▶ _Problem set_
1. Answer these questions using the SYCL local memory excerpt:
(a) Why is loading the pivot A_{i, i} from global memory in each iteration a problem?
(b) Which work item is chosen to load A_{i, i} from global memory?
(c) What does the author use to synchronize all work items in the subgroup?
2. List every function or method call that appears in the code lines of the SYCL local memory excerpt.
3. Write the next part of the SYCL local memory excerpt, picking up after its final code line.

I also notice in each iteration pivot A_{i, i} is loaded multiple times from global memory, which is high latency, so I introduced work group local memory,
which is much faster, for reading A_{i, i} only once & afterwards all work items in subgroup reading from fast local memory. I select subgroup leader
to load A_{i, i} from global memory and store in designated address in local memory.

...
1| const sycl::ONEAPI::sub_group sg = it.get_sub_group();
2|
3| if (sycl::ONEAPI::leader(sg)) {
4| acc_lds[0] = acc_udiag[i][i]; // storing in local memory
5| }
6|
...

This also comes at a cost, requiring me to synchronize all work items in subgroup so that everyone sees same modification performed in acc_lds[0]. I use subgroup barrier to explicitly synchronize all work items in subgroup.

...
6|
7| sg.barrier(); // synchronization point
8|
...

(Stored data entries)
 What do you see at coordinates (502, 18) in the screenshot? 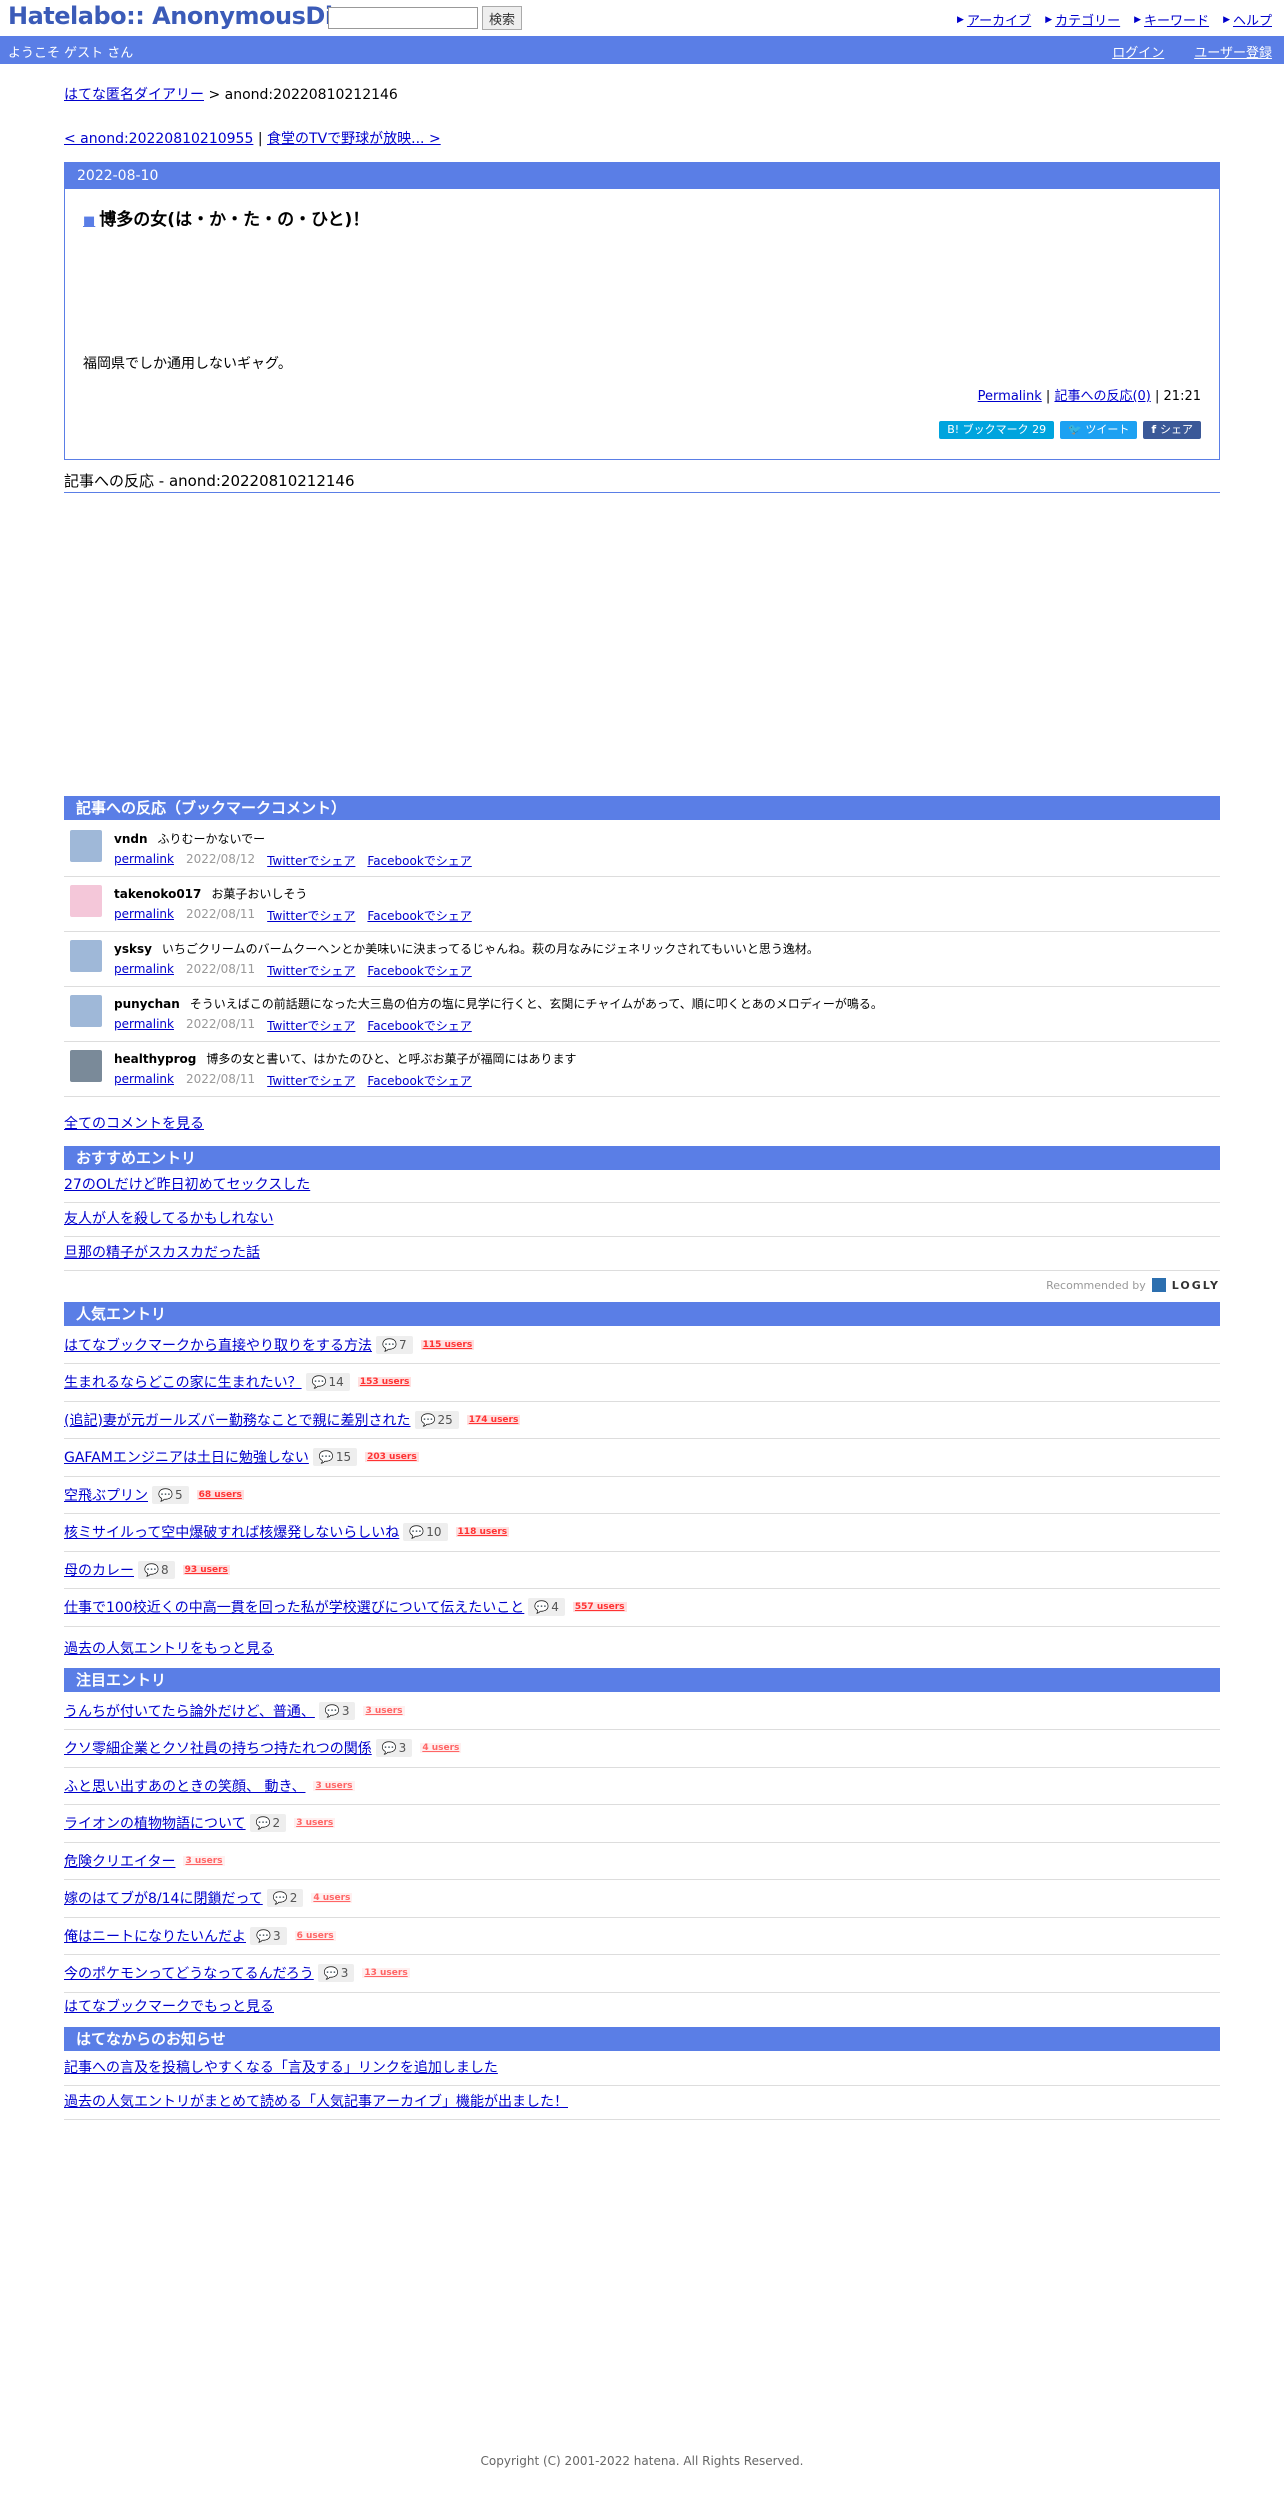
I see `search-button: 検索` at bounding box center [502, 18]. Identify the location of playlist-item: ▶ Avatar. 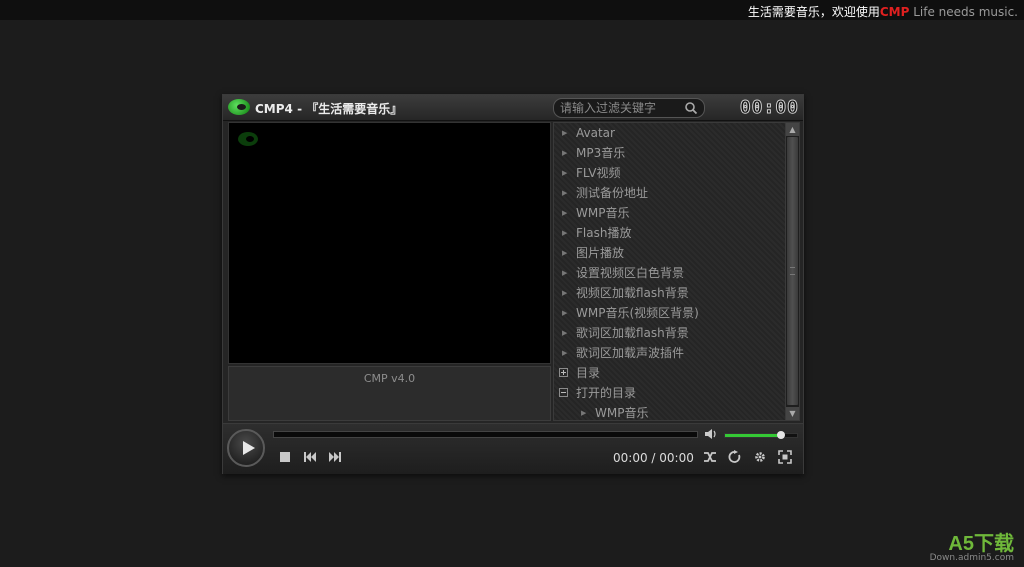
(669, 133). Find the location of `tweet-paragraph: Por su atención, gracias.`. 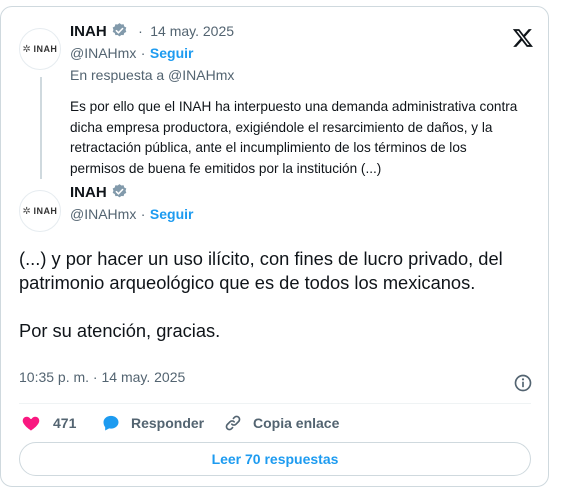

tweet-paragraph: Por su atención, gracias. is located at coordinates (120, 330).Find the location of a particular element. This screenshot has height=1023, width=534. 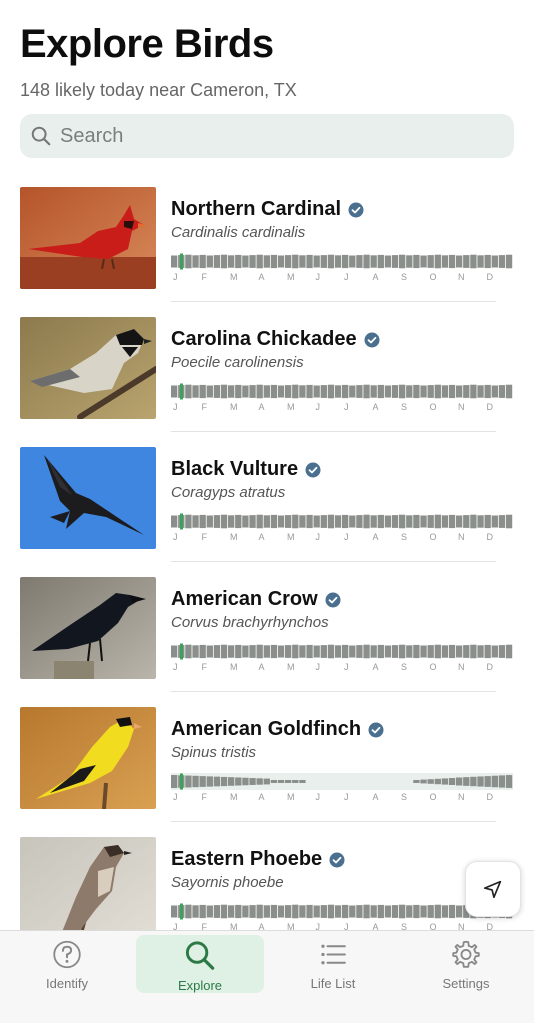

month-label: F is located at coordinates (204, 407).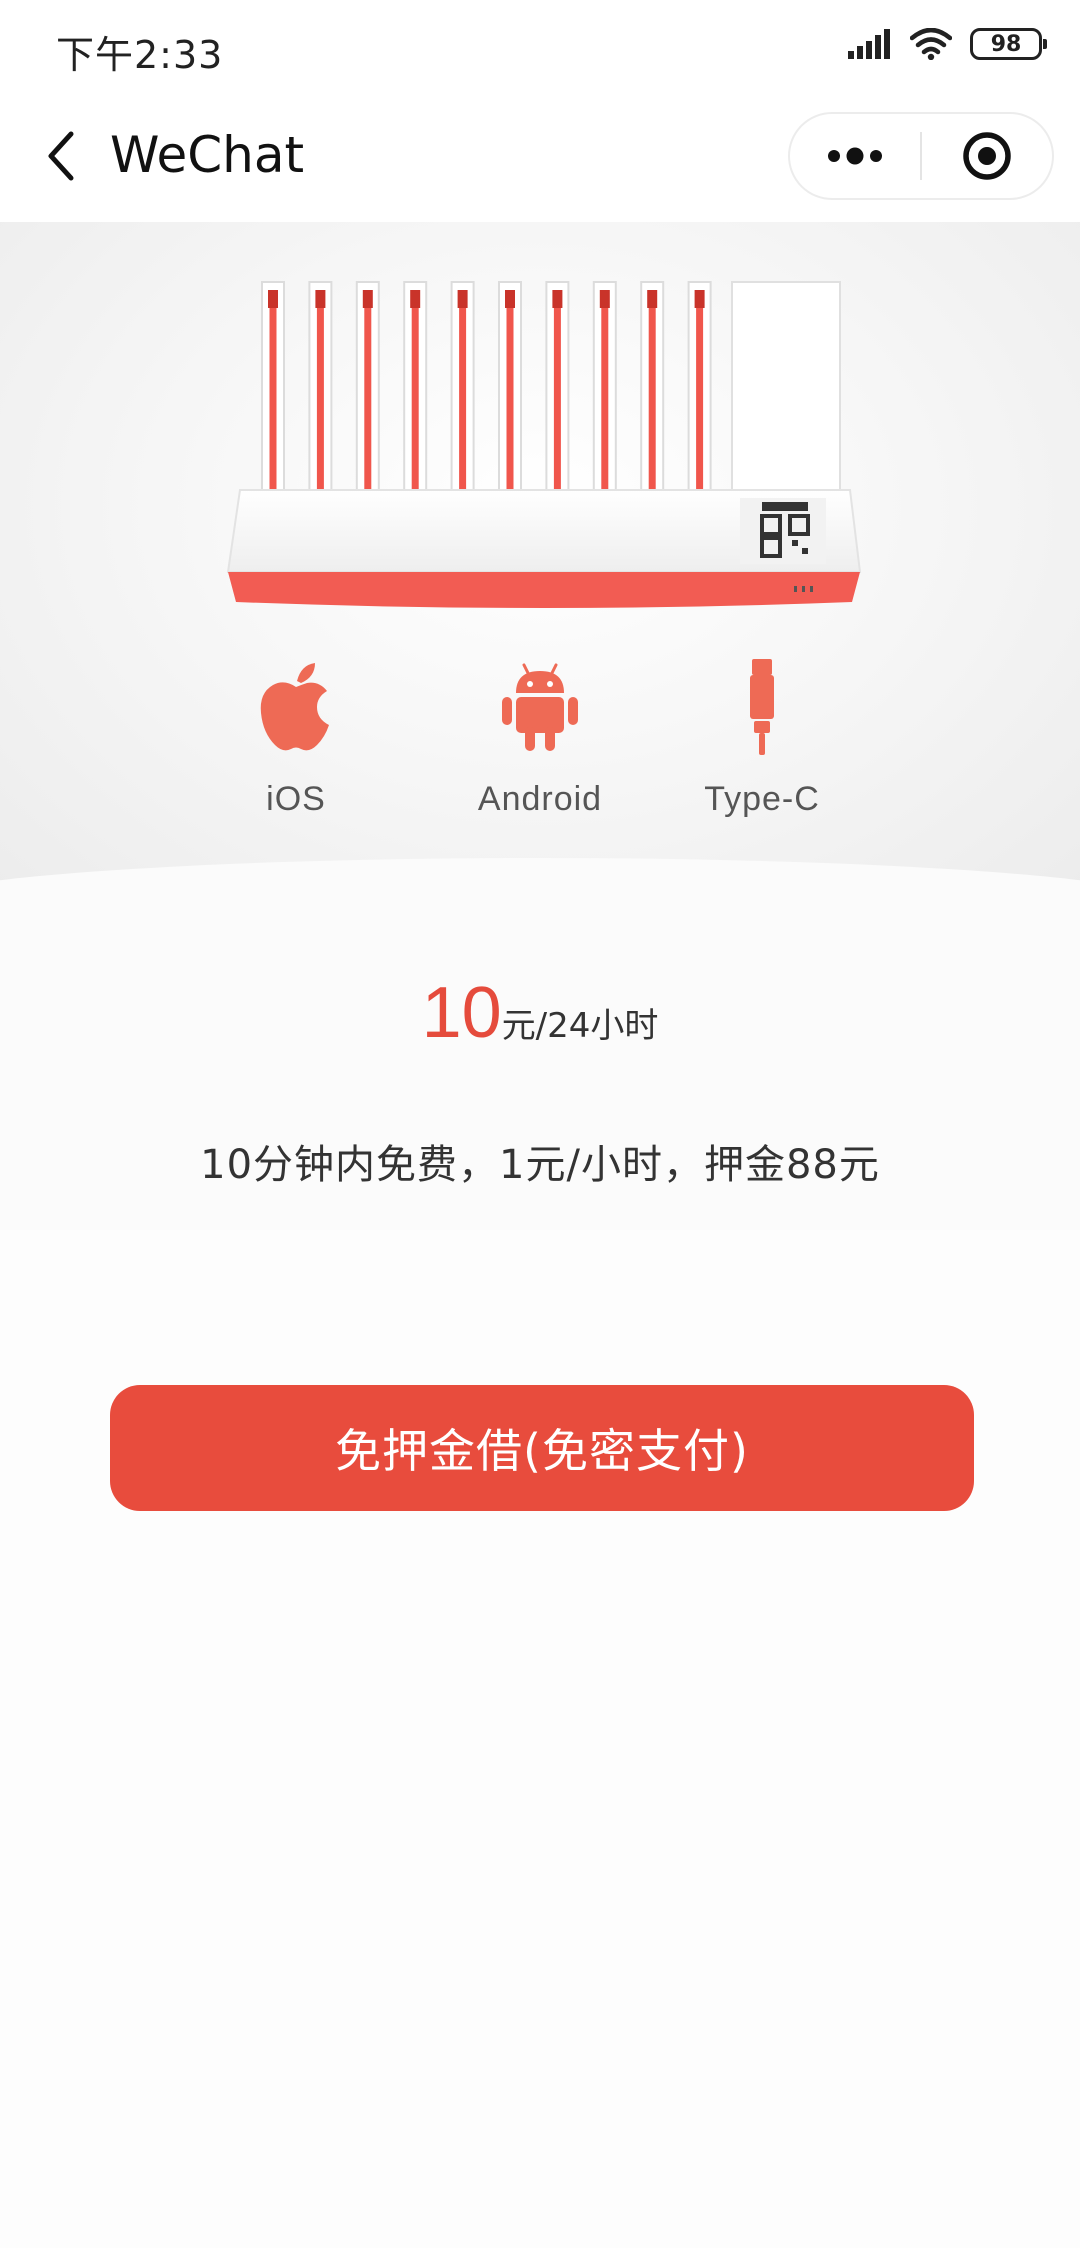 This screenshot has width=1080, height=2248. I want to click on wifi-icon, so click(931, 44).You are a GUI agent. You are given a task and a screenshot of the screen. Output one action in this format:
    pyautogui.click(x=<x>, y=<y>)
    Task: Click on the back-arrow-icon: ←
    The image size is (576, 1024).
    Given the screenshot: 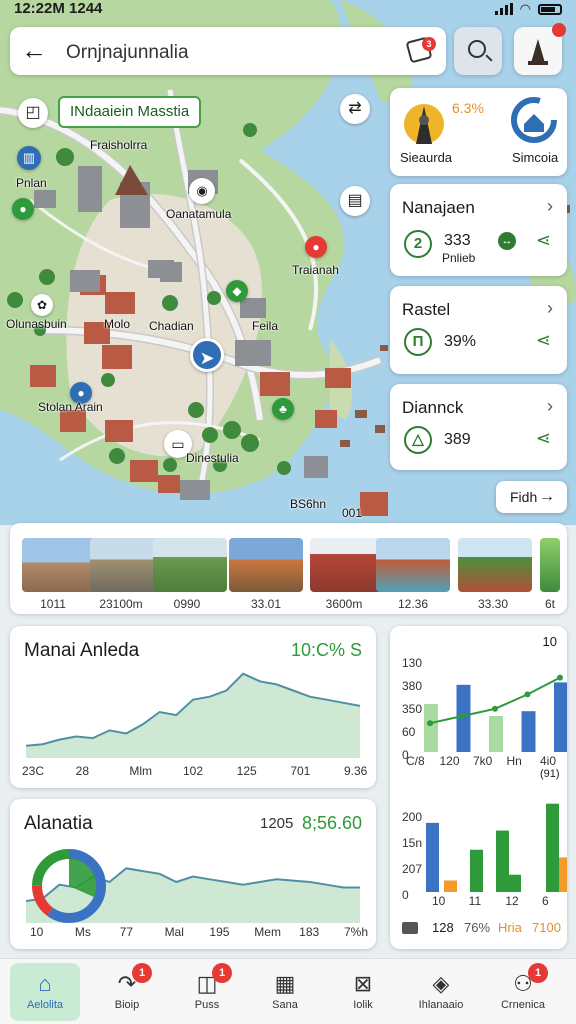 What is the action you would take?
    pyautogui.click(x=34, y=50)
    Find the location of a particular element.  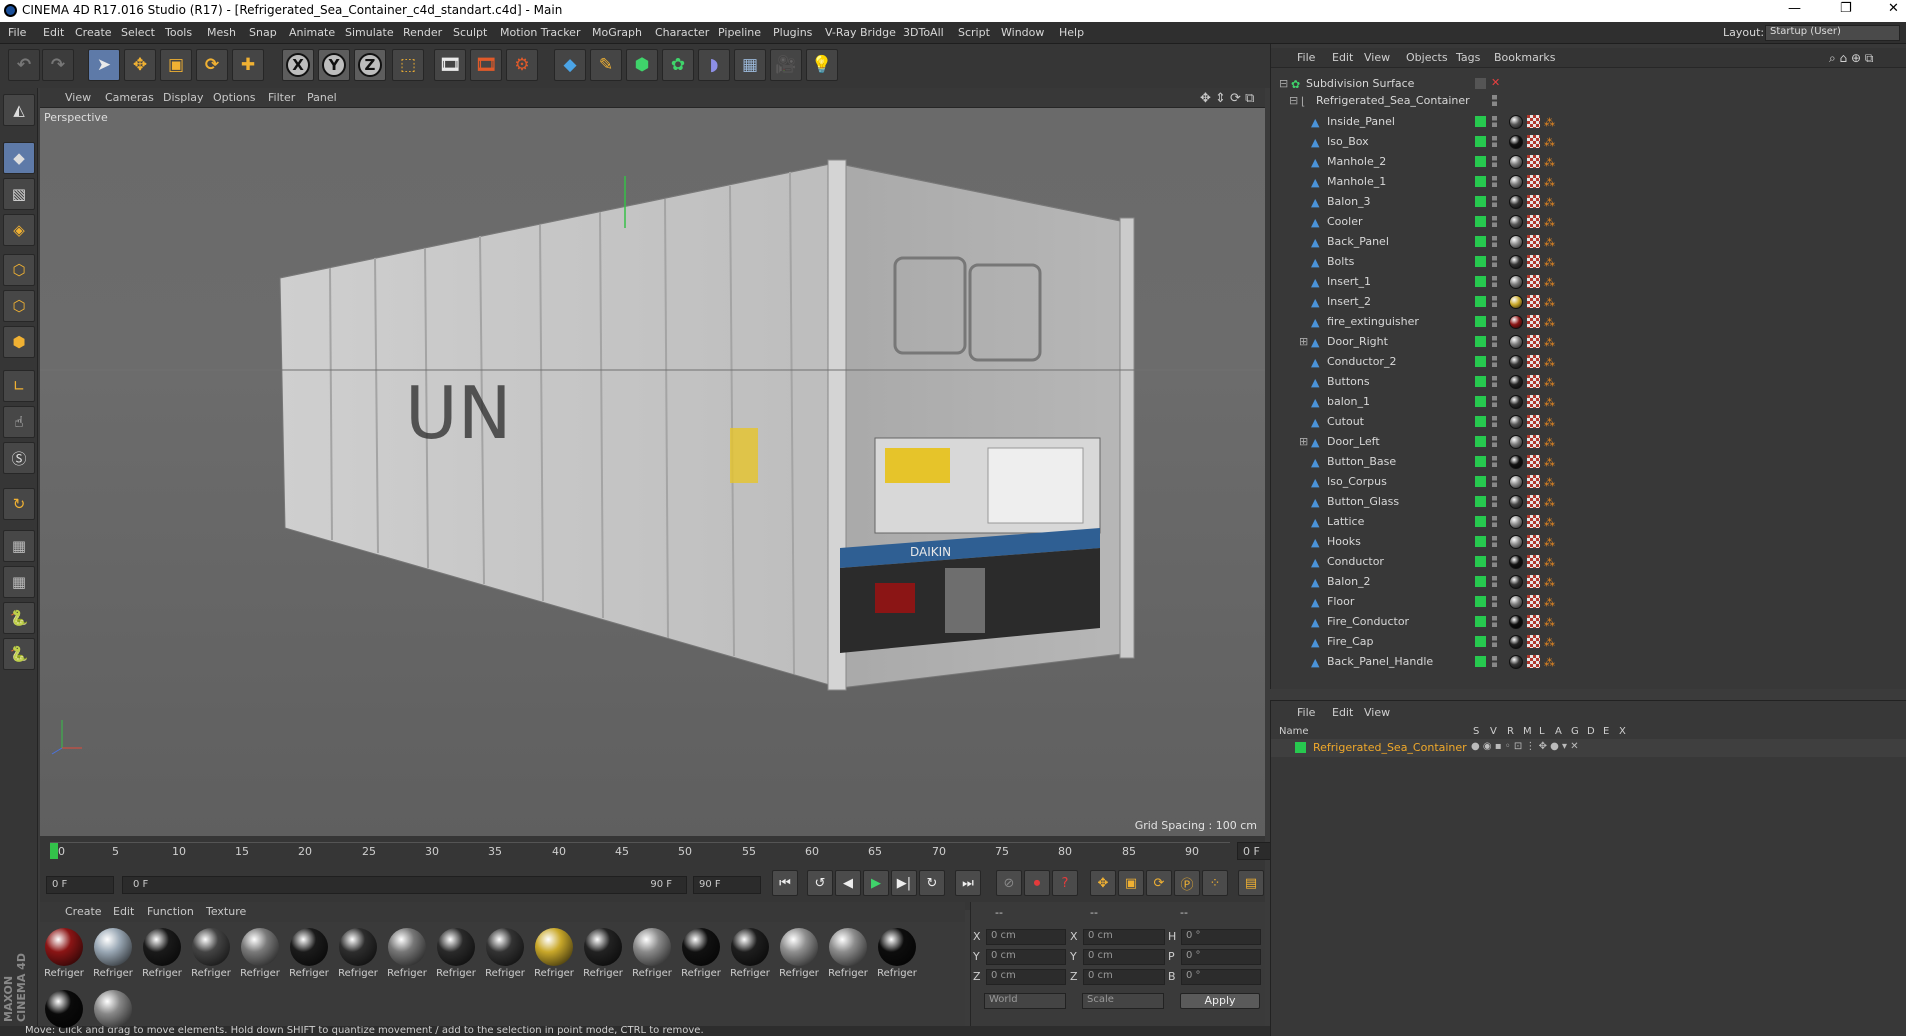

nurbs-icon: ⬢ is located at coordinates (642, 65).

▶ _Task-by-task answers_
1.
(a) The pivot is loaded multiple times from global memory, which is high latency.
(b) The subgroup leader loads it.
(c) A subgroup barrier, called as sg.barrier().

2.
it.get_sub_group()
sycl::ONEAPI::leader(sg)
sg.barrier()

3.
// all work items reading from `acc_lds[0]`

At beginning of LU decomposition, L matrix is prepared by initializing to I_{N x N}. In previous version of LU factorization implementation,
I was launching a 2D kernel for covering all indices in N x N index space, where work items with r == c only did something useful, where r, c = indices along Y, X -axis respectively.
I see this can be improved by launching a 1D kernel with index space N, where every invocation does useful work by storing 1 in pivot ( read A[i, i], where i ∈ [0, N) ).

At this point, most expensive part is copying (N - (i +1 )) x (N - i) elements from U to A, at end of each iteration. Though with increase of **i**,
submatrix dimension keeps decreasing, it's still not negligible for large N.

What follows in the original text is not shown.